Because Vicinity’s big cogeneration plant simultaneously produces thermal energy and electricity, it achieves higher levels of efficiency that are difficult to match. But DiCroce believes there may be room to innovate with new fuels at some of the smaller generation units on its system, which are primarily powered by fuel oil.

DiCroce said the company has already experimented with using renewable biofuel at the Sansom Street plant as a replacement for fuel oil and is open to using renewable natural gas at its Grays Ferry plant if its customers demand it or regulators require it.

The decision on which fuel to use is largely determined by availability and economics, and DiCroce suggested one way to increase the use of renewable fuels is to increase market subsidies to make them more competitive with fossil fuels.

“The lion’s share of incentives have gone to solar and wind, but if we go to look at the thermal side of the system, we could incentivize whether it was renewable natural gas,” he said.

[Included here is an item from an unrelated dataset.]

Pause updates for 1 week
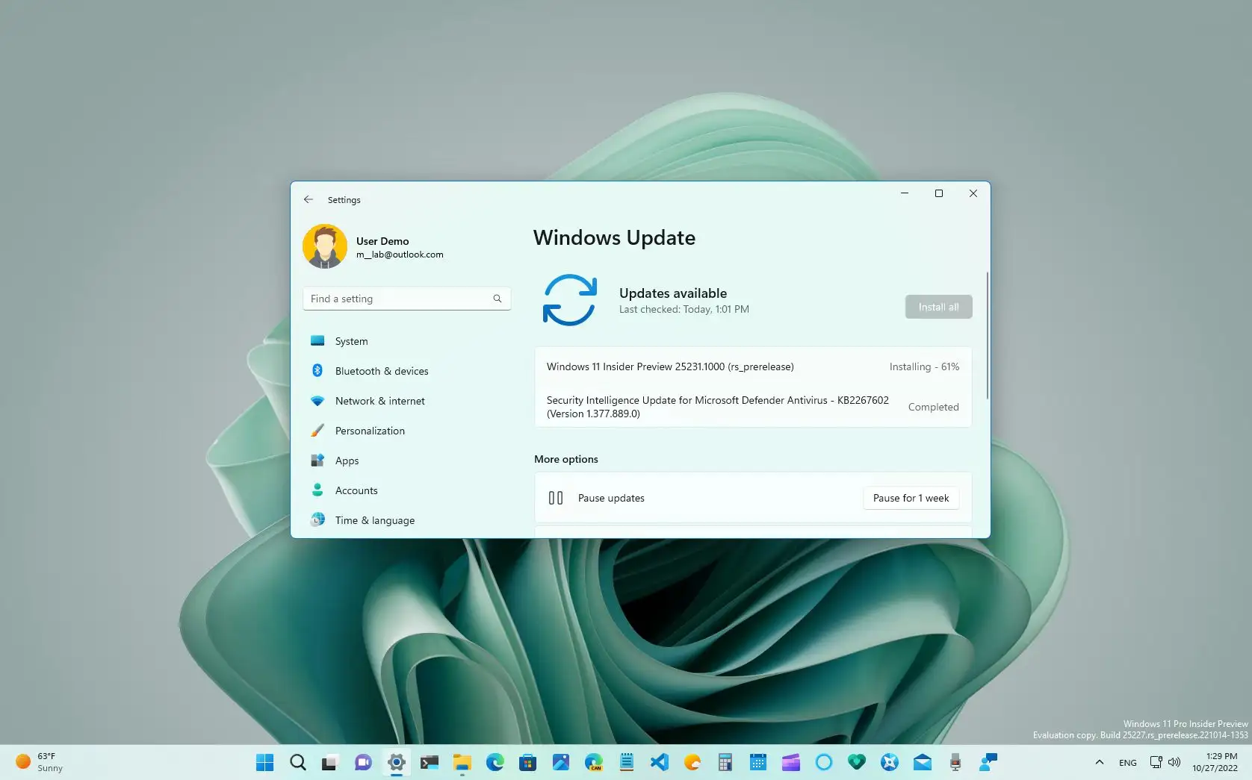The image size is (1252, 780). click(x=910, y=498)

Electric boilers could replace some of the oil generators at the Christian Street site, drawing renewable power from the grid, if the market conditions were right, he said, though currently, the cost of electricity is prohibitive. Climate change activists are campaigning to convert buildings from fossil fuels to electricity, which would require big upgrades to the electric distribution system. Converting the boilers of a central power would achieve the same result, affecting 100 million square feet of space.

“The district energy system is indifferent to fuels,” he said.

The Philadelphia power plant may also face increasing pressure from its neighbors as more affluent residents migrate into the area surrounding the Grays Ferry plant — newer townhouses on 26th Street, next to the power plant, have sold recently for more than $600,000. On online bulletin boards, there is some grumbling from neighbors about the plant.

The cogeneration plant has been cited several times in the last five years, and fined $79,100, for exceeding permissible emissions of nitrogen oxides and for visible emissions. Zerbo, the Clean Air Council advocate, also noted the Schuylkill Station at 2600 Christian St. is “continually in violation of the Clean Water Act because of discharges of chlorine and suspended solids.”

Nicole Koedyker, the executive director of the South of South Neighborhood Association, said the group’s interactions with the power plant have been “pretty positive.” Some residents are employed at the plant, she said, and under Veolia’s ownership, the company installed more street lighting after a mugging last year.

She said she had not heard of any complaints about emissions or smells. And as for the plant’s industrial appearance, she said, “I think a lot of people have just gotten used to it.”

This story was updated to correct the number of customers served by the Vicinity Energy system, based upon a recent company filing with the Pennsylvania Public Utility Commission.